## Article
Elvis Costello at Chicago Theatre: Let the spinning wheel ride

SHARE Elvis Costello at Chicago Theatre: Let the spinning wheel ride

Pity the poor set list. Exposed by web sites and attacked by the current album-in-concert trend, it’s getting harder to find an artist who can deliver real surprises anymore, much less one who carefully crafts a song sequence as if making a mix for a lover — shaping the experience (and the message conveyed) not only by the selection of songs but by the order of their ideas. Now here comes pop music chameleon Elvis Costello, throwing every set list over to chance.

Half of it, anyway. Costello’s Sunday night concert at the Chicago Theatre found him again dwarfed by the Spectacular Spinning Songbook, a giant, vertical roulette wheel he debuted on tour in 1986. The wheel-of-misfortune contains 40 songs and a few themes; fans come on stage, spin the wheel, and the band plays that selection. It’s a clever gimmick, but it has its perils. Thankfully, Costello prefigured those and crafted a show that side-stepped the wheel’s cruel fate for most of the evening’s performances. A nimble vaudevillian, he kept things moving.

Costello and his band, the Imposters, roared to life on stage, starting the show by barreling through five rockers with a ferocity revisited only sparingly for the rest of the show. Looking trim and lively in a gray suit and hipster hat, Costello barked out the tunes backed by bassist Davey Faragher (Cracker) and his former mates from the Attractions, drummer Pete Thomas and wildly versatile keyboardist Steve Nieve. A pink-fringed go-go dancer in a beaded cage complemented Nieve’s ’60s-era runs on a Vox organ and occasional theremin.

## Dataset excerpt

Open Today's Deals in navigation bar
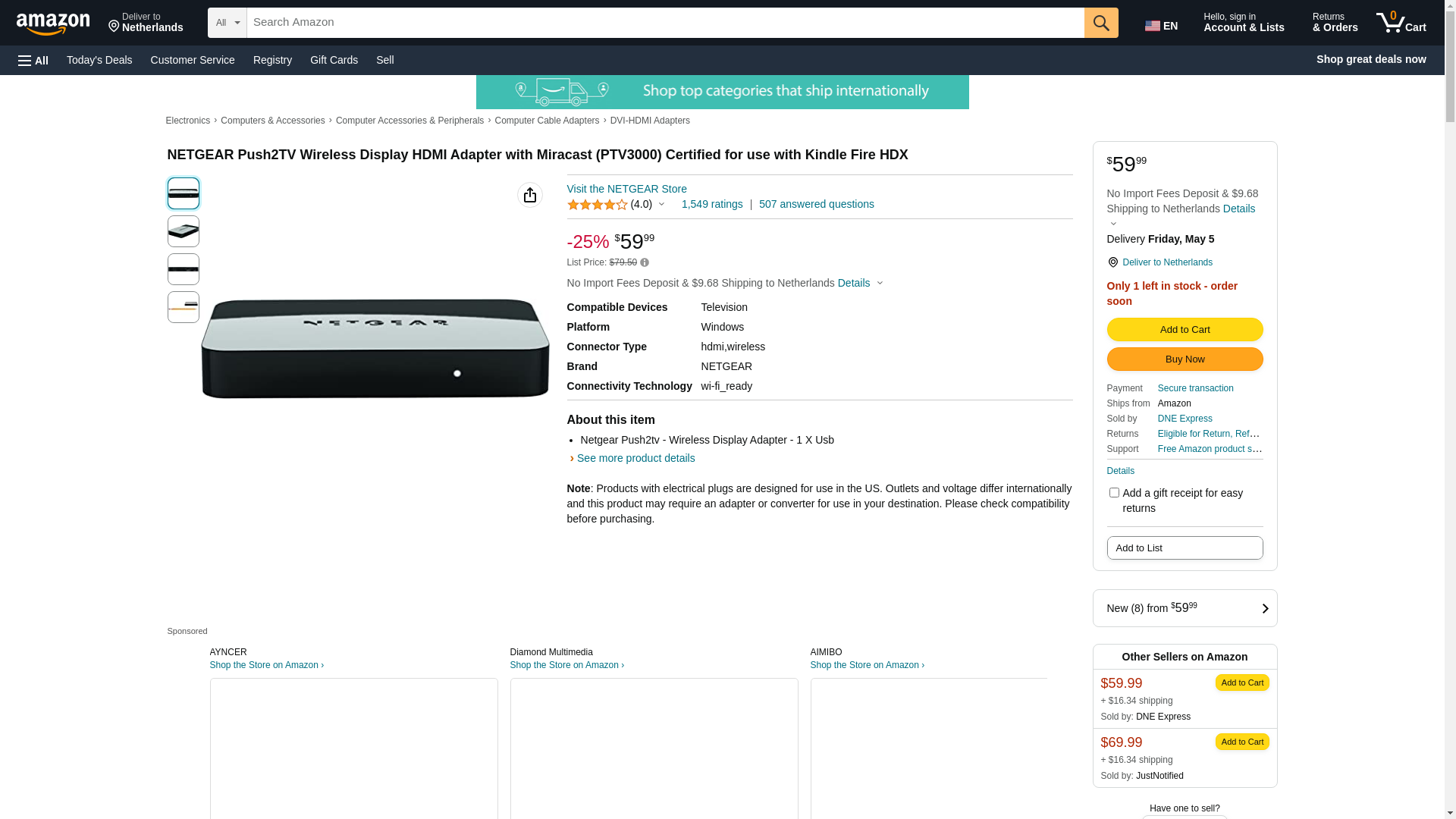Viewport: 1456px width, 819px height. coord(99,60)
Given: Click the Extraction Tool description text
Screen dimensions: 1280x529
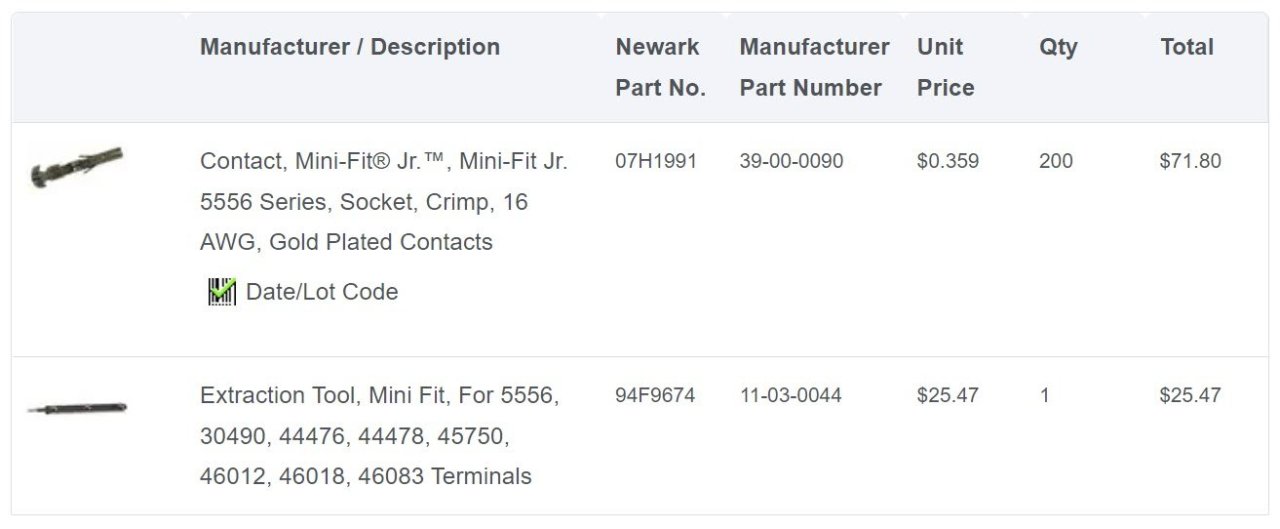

## Tasks
1. Do these statements agree with the Costello concert review? Answer yes or no for each and quote the words of the review that decide it. (a) The Spectacular Spinning Songbook first appeared on tour in 1986. (b) The wheel holds 50 songs. (c) Costello wore a black suit on stage.
2. Could you write the next part of the Costello concert review, picking up after its final sentence?
The data were gathered separately from the Costello concert review.

## Answers by task
1.
(a) Yes: "a giant, vertical roulette wheel he debuted on tour in 1986"
(b) No: "The wheel-of-misfortune contains 40 songs and a few themes"
(c) No: "Looking trim and lively in a gray suit and hipster hat"

2.
Scripted moments like these were the best ones Sunday night. The wheel, well — if you’re going to tour a greatest-hits show, the wheel is at least occasionally amusing if also a real momentum killer. Switching to a top hat and brandishing a cane, Costello introduced himself as Napoleon Dynamite (a pseudonym predating the 2004 cult comedy) and started pulling game-show contestants on stage. At first, the wheel produced interesting results — “45” (“There’s a record / so you put it on,” he sang, reflecting the evening’s whims) and “The River in Reverse” (dedicated to the people of New Orleans, who Sunday night were awaiting the Mississippi’s flood waters and no doubt also wondering “What do we have to do to send / the river in reverse?“) — but soon began throwing up some clunkers (“Accidents Will Happen” is an example of a great song that bursts to life, and thus suffers from a lengthy, spoken here-it-comes introduction).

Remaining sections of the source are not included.